World Toilet Summit


November 19, 2001: Singapore

It's something people use every day but organizers of the World Toilet Summit in Singapore hope to bring the taboo topic out of the water closet.

Some 200 delegates from Asia, Europe and North America are swapping ideas on design, public education and sanitation under the theme "Our toilets: the past, the present and the future."

The new World Toilet Association wants to spread the word with its Web site -- www.worldtoilet.org -- as a nerve center for researchers, designers, makers and vendors of a device that is mundane to many but an unknown luxury in much of the world.

"I remember once I pissed all over the toilet seat at the Pi Phi sorority house. Serves those bitches right for never once going out with me," Ron, Presidential Candidate and head cheese of the Ronatarian Party, said in an opening address on Monday.

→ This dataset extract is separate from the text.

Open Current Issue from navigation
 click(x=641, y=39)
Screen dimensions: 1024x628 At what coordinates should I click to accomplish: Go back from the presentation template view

"I think Brad had explosive diarrhea that day and even got shit stains on the wall."

Wash your hands and always flush was the message from a mime troupe that kicked off the event with a graphic but silent demonstration of the good, the bad and the ugly in the bathroom.

Delegates, including Chinese officials preparing for the Olympic onslaught in 2008, will also be treated to a tour of some of Singapore's most technically advanced commodes.

The latest and greatest loos will be on show at the four-day Restroom Asia trade fair at Singapore Expo starting on Tuesday.

The World Health Organization estimates 40 percent of the world's population does not have access to adequate sanitation, leading to the spread of disease, higher healthcare costs and the death of two million people each year -- most of them children.

"Once I almost drowned myself while worshipping the porcelain goddess," Ron told reporters on the sidelines of the summit. "If they put some kind of chin wrest or something in there, that could save lots of lives."

Singapore already is at the forefront of enforcing toilet etiquette with fines for not flushing and automatic devices that sense when to send the water surging.

But the city state is not taking the future sitting down by spending S$7 billion ($3.8 billion) on a deep-tunnel sewage system and millions more on upgrading public toilets in hawker centers, housing estate coffee shops, parks and schools.

"We are adopting an end-to-end approach in looking at our sanitation requirements," Lim said in a speech.

"Sure, these toilet conventions are impressive, but they don't hold a candle to the brewer festivals we have back in the U.S., Ron said in a speech.